Xenophobie

Xenophobie wird im allgemeinen Sprachgebrauch synonym mit den Begriffen Ausländer- bzw. Fremdenfeindlichkeit verwendet. So wie letztere wird Xenophobie insofern gerne benutzt, als man damit das schwere Geschütz des Rassismus-Vorwurfs umgehen kann. Im Vergleich zu Ausländer- und Fremdenfeindlichkeit erscheint Xenophobie als Beschreibung ebenfalls milder. Schließlich beschreibt sie die Ablehnung von Fremden (griechisch: ξένος) nicht als „Feindlichkeit“, sondern als „Angst“ (Phobie).

Xenophobie teilt die Schwächen seiner Synonyme. Wie bei Ausländer- bzw. Fremdenfeindlichkeit richtet sich die Aversion dem reinen Wortsinn nach „nur“ gegen Fremde. Also auf Menschen, die eine fremde Staatsbürgerschaft haben und eingewandert sind bzw. nur vorübergehend im Land bleiben. Bekanntermaßen sind jedoch eine Vielzahl von Personen – welche de facto nicht fremd sind – von dem betroffen, was mit Xenophobie oder Fremdenfeindlichkeit beschrieben wird: People of Color, Menschen mit Migrationshintergrund, Angehörige einer nicht-christlichen Religion etc. Dass sie von hier sind, schützt sie mitunter nicht vor pauschaler, gruppenbezogener Ablehnung. Entscheidend ist allein die Perspektive derer, die sie für fremd halten.
Xenophobie et al. sind aber nicht nur inadäquat, weil davon vielfach Einheimische betroffen sind.
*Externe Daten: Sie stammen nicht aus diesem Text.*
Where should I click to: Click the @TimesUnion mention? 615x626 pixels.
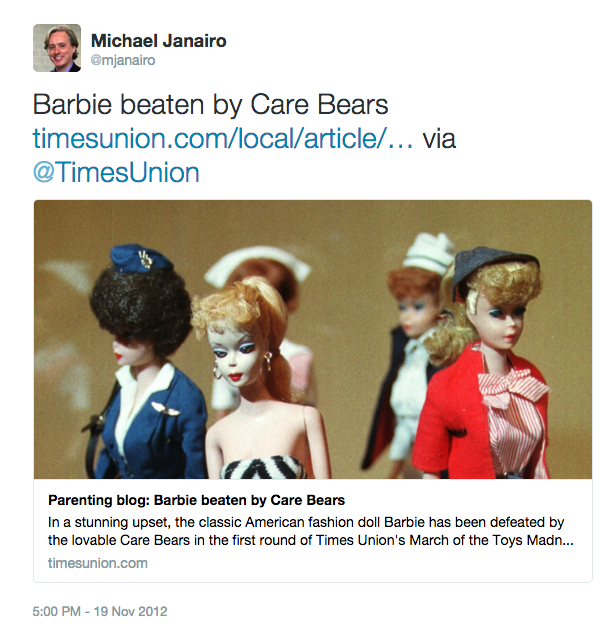(116, 172)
Ebenso gibt es viele Menschen, die in der Tat Ausländer*innen sind, doch hierzulande niemals mit Anfeindungen aufgrund ihrer Fremdheit konfrontiert sind. Ein „typischer“ Brite oder eine Frau nach schwedischem Vorbild, welche unter Gruppenbezogener Menschenfeindlichkeit leiden, besitzen absoluten Seltenheitswert.
Ein spezifisches Problem mit dem Begriff der Xenophobie besteht darüber hinaus darin, dass dieser – wie eingangs beschrieben – Abneigung oder Feindseligkeit als „Angst“ umschreibt. Während das Wort „Feindlichkeit“ klar negativ konnotiert ist, ist dies bei „Angst“ nicht der Fall. Angst kann begründet sein oder nicht. Xenophobie sagt nichts darüber aus, ob eine xenophobe Person, ihre Angst zu Recht hat. Es könnte sich bei den „Xeni“ ja um derart üble Gesellen handeln, dass man gar nicht anders kann, als sich vor ihnen zu fürchten.
Nun soll nicht bestritten werden, dass Angst ein wesentliches Element jeglicher Form von Gruppenbezogener Menschenfeindlichkeit darstellt. Jedoch scheint es verfehlt, die Phobie in den Vordergrund zu stellen und den aggressiven Charakter von Xenophobie auszublenden.1

Das zentrale Problem an den Begriffen Xenophobie, Ausländer- und Fremdenfeindlichkeit ist allerdings weniger der Umstand, dass sie das, was sie bezeichnen sollen, nicht akkurat beschreiben. Das Hauptproblem liegt darin, dass sie auf diskrete Weise das Trugbild einer zweigeteilten Gesellschaft stützen: hier „wir“, dort „die Anderen“. Wenn Fremdenfeindlichkeit et al. problematisiert werden, bezieht sich die Kritik auf den Aspekt der Feindlichkeit. Die zugrundeliegende Vorstellung, dass zwischen Einheimischen und Fremden eine Grenze gezogen werden kann, wird dabei jedoch nicht angetastet. In der Realität der postmigrantischen Gesellschaft ist diese Grenze jedoch schwer auszumachen. So kommt es, dass einheimische Menschen mit Migrationshintergrund als nicht-zugehörig etikettiert werden, obwohl sie von hier sind. Feindseligkeit ihnen gegenüber als Fremdenfeindlichkeit oder ähnliches zu bezeichnen, platziert sie außerhalb der imaginierten Wir-Gruppe.

Empfohlene Wortwahl
Die passendsten Begriffe, um die kategorische Ablehnung und Herabwürdigung von Menschengruppen zu beschreiben, bleiben Rassismus und Gruppenbezogene Menschenfeindlichkeit: Letztere meint genau das, was allgemein unter Ausländer- bzw. Fremdenfeindlichkeit und Xenophobie verstanden wird, vermeidet jedoch die Schwächen dieser Begriffe; wenn besonders kompromisslose und radikale Formen von Menschenfeindlichkeit benannt werden sollen, erweist sich Rassismus als adäquate Beschreibung.
Der entscheidende Vorteil von Gruppenbezogener Menschenfeindlichkeit und Rassismus ist folgender: Sie nehmen die richtige Perspektive ein.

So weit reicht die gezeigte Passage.